In your copy, leave out the pictures and repeat the entries below exactly.

[Start of section]

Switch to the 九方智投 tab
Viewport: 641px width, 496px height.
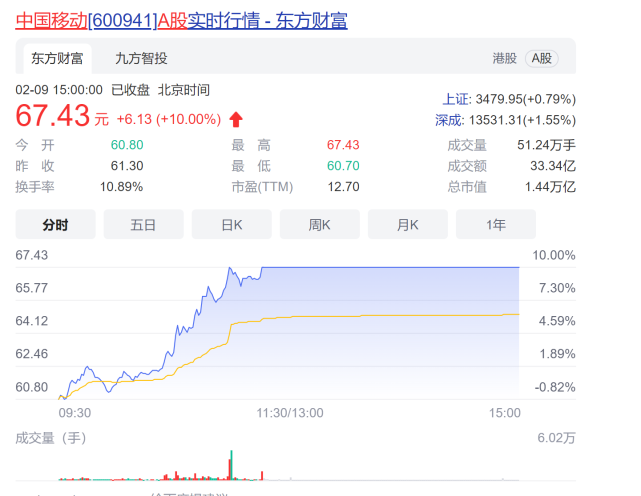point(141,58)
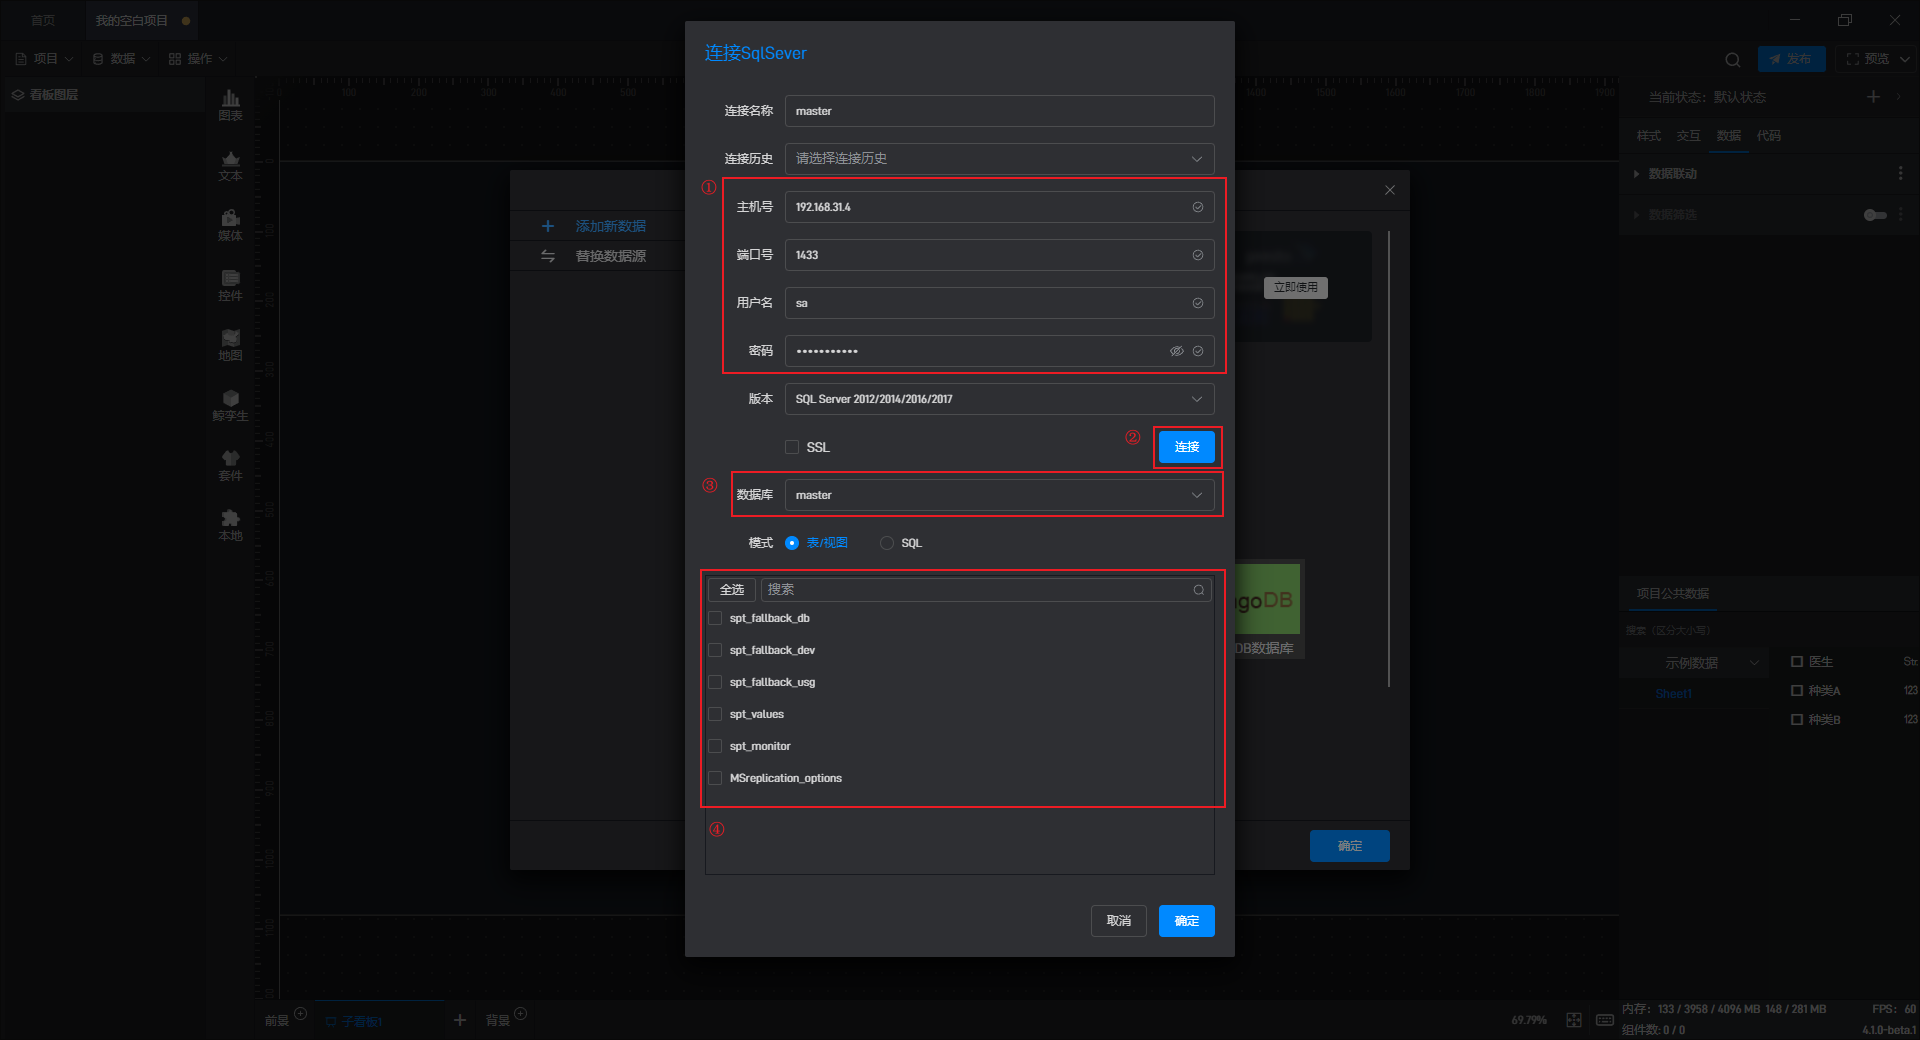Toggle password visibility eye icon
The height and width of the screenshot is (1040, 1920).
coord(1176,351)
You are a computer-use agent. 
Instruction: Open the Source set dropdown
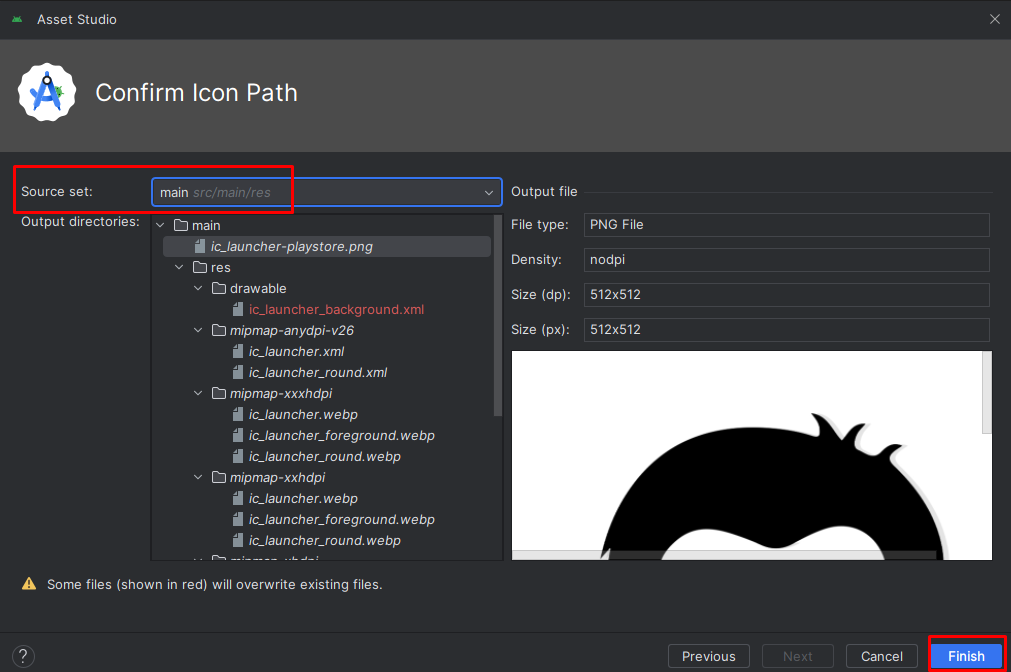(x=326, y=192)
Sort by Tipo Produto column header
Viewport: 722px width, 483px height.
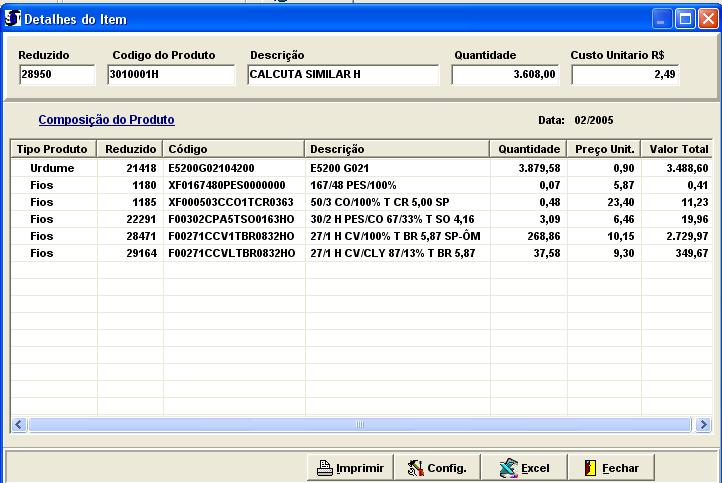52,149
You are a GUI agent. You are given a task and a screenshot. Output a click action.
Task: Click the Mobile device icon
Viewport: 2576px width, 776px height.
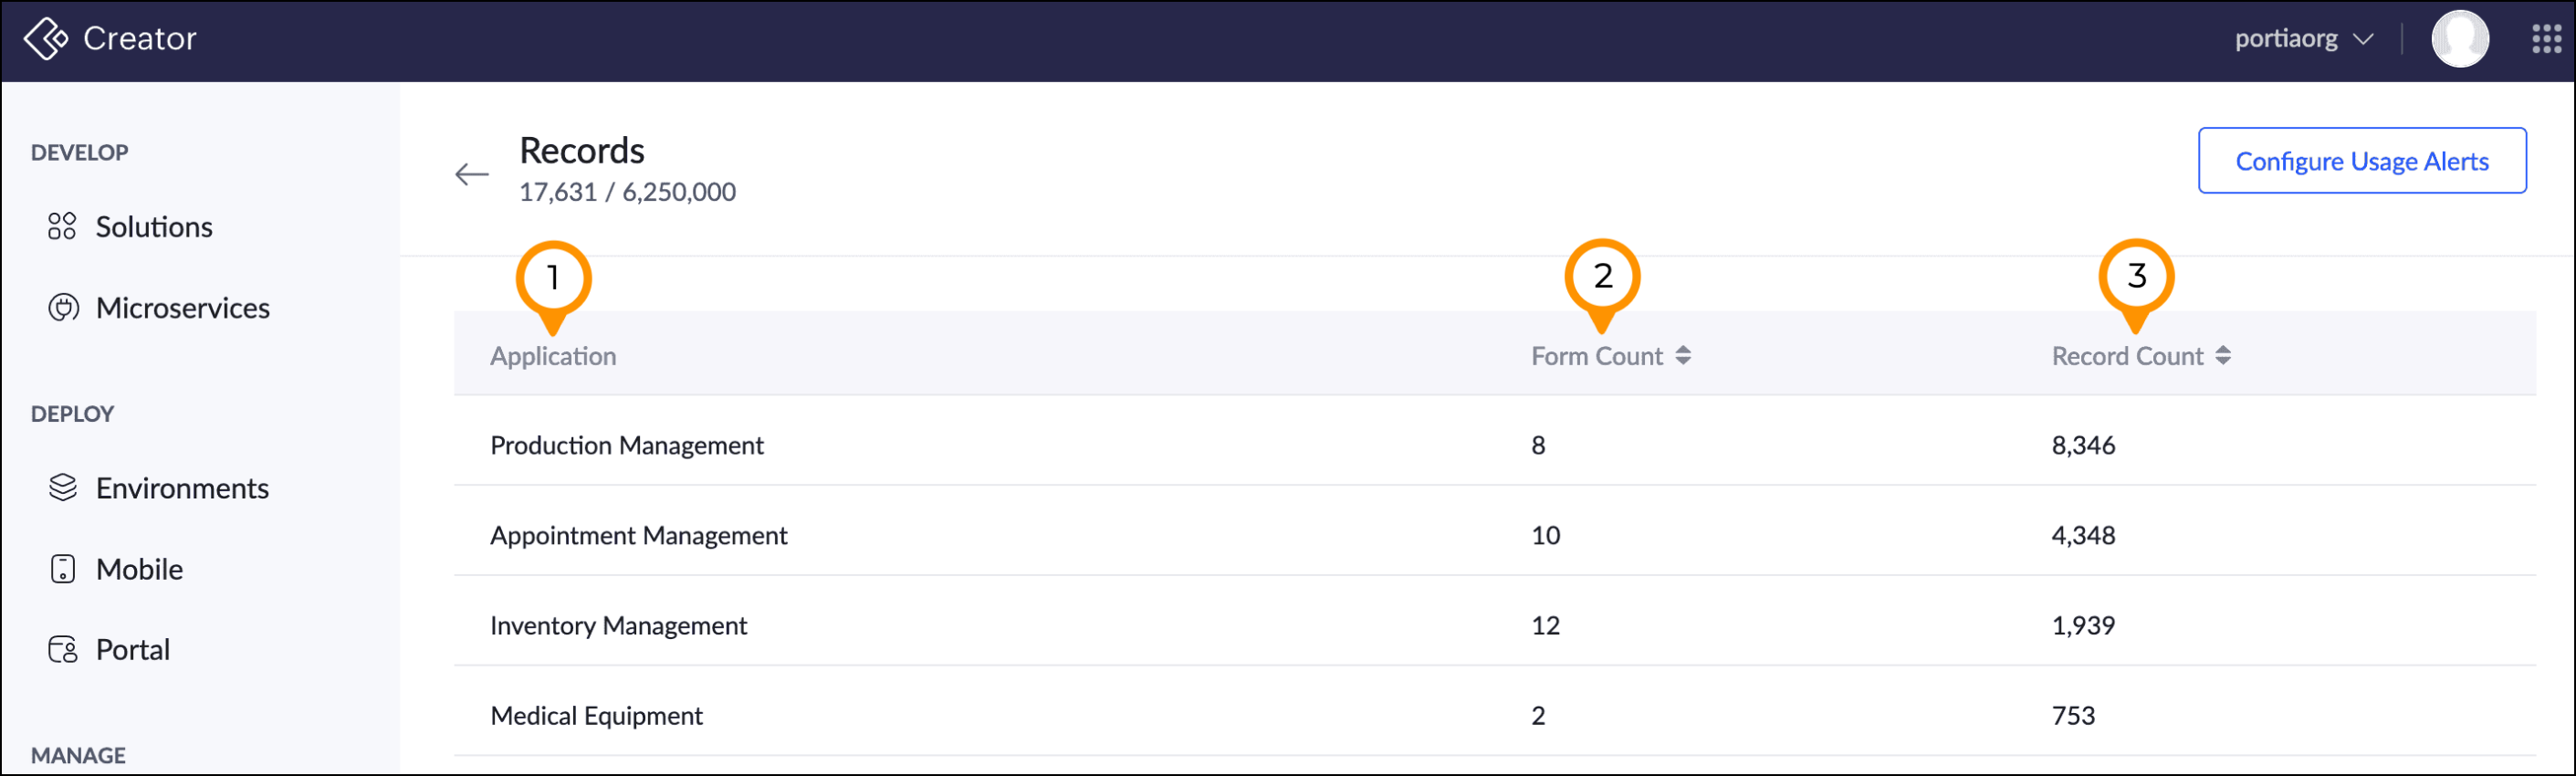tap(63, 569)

[End of section]

- Result for this task:
Switch to the 九方智投 tab
Viewport: 641px width, 496px height.
point(141,58)
Toggle password visibility eye icon
The height and width of the screenshot is (1040, 1920).
coord(1176,351)
You are a computer-use agent. 
Instruction: Open the Source set dropdown
(x=326, y=192)
Sort by Tipo Produto column header
Viewport: 722px width, 483px height.
52,149
You are a GUI agent. You are given a task and a screenshot. Output a click action.
Task: Click the Mobile device icon
Viewport: 2576px width, 776px height.
tap(63, 569)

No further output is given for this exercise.